To succeed, you needn’t be a great communicator. Most of America knew that Kerry is a better communicator. Yet Bush won. So, if you lack the gift of gab, you can take heart. Present a clear, heartfelt vision and surround yourself with good people and you will likely succeed.

Be aware of what isn’t said. Both candidates scrupulously avoided racial issues: affirmative action, illegal immigration, and taxpayer-funded programs for minorities. But with Bush a conservative and Kerry having the senate’s most liberal voting record, the public had a sense of where the candidates stood on those issues. That’s why, for example, 90% of African Americans voted for Kerry but only 45 percent of whites.

Our views on the unspoken issues are often among our most strongly held. In your worklife, if you can tap into a person’s unspoken beliefs you will probably work more effectively with them. For example, if you’re religious and sense a coworker is too, ask if he or she attends religious services. That could open the door to discussions about faith which, in turn, could build your professional relationship.

Be aware of the Silent Majority. Here in the Bay Area Bubble, many of us believe that most people are liberals: pro affirmative action, pro gay marriage, pro choice, pro illegal immigration, not religious although perhaps spiritual. In fact, many of our co-workers, bosses, customers, and vendors think differently. To be successful in your career, you must avoid assuming, “If I think that way, so must others.”

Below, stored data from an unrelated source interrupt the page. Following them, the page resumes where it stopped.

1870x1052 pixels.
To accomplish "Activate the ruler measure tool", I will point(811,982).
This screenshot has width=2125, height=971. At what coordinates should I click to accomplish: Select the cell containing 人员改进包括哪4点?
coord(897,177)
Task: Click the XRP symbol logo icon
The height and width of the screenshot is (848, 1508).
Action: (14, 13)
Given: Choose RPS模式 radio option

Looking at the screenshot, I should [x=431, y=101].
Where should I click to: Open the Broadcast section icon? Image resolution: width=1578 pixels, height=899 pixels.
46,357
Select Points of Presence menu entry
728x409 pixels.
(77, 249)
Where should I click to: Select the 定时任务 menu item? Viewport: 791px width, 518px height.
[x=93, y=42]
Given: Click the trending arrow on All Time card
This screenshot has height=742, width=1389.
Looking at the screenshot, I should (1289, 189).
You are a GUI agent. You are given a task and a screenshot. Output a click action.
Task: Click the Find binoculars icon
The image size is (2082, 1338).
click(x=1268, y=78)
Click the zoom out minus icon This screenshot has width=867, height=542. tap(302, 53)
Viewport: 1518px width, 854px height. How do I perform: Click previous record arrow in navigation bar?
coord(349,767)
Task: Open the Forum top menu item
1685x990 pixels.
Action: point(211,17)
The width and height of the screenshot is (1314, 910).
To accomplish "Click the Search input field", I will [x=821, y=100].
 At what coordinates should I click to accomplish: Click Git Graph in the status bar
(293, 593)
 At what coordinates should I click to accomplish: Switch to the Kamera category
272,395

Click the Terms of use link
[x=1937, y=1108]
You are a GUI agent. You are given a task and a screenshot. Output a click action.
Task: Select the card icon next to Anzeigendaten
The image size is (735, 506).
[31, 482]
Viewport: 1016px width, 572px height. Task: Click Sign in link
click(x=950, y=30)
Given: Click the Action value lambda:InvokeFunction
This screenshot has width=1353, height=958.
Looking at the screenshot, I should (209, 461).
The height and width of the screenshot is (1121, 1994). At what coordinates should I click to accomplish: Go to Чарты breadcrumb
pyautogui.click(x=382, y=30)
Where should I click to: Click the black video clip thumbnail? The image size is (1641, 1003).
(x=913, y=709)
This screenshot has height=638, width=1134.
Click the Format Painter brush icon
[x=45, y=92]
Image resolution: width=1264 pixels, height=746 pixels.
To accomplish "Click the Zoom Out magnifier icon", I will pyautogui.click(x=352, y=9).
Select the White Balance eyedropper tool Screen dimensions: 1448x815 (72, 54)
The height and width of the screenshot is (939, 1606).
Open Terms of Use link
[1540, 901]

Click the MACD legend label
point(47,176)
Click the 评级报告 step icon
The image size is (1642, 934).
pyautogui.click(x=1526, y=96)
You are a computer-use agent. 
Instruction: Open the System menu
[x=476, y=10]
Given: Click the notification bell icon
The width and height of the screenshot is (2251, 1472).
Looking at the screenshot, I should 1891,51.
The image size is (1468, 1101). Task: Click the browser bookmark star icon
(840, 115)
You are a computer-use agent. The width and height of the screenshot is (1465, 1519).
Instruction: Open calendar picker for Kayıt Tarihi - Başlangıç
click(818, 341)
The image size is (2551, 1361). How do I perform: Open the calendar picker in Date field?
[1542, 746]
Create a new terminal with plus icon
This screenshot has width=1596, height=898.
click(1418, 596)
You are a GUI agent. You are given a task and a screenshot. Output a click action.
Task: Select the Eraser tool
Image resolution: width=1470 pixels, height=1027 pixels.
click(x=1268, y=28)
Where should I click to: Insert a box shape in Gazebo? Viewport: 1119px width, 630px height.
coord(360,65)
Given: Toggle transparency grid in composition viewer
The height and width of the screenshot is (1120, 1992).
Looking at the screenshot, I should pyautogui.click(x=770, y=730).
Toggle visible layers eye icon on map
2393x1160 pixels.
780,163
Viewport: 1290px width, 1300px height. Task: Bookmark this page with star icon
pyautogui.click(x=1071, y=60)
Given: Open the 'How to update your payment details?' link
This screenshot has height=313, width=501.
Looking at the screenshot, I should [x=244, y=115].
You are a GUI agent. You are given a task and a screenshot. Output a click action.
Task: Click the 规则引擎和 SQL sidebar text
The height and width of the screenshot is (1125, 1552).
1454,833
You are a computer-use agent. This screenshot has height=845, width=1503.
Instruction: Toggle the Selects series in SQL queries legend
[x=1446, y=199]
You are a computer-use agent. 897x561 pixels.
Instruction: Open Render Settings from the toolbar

Go far from the madding crowd. After an election, many job seekers try to jump on the bandwagon: get a job in the new administration or for a company likely to benefit from the new administration such as defense contractors and Big Pharma. The problem is that such job seekers are competing with zillions of others with the same idea. Think contrarian. Go far from the madding crowd. For example, Bush will be gone in 2008. Who will likely be president? My bet’s on Hillary Clinton, a more exciting version of John Kerry. If I wanted to lay the foundation for a powerful career, I’d try to get a job now working for Hillary, while she and her party are out of the spotlight.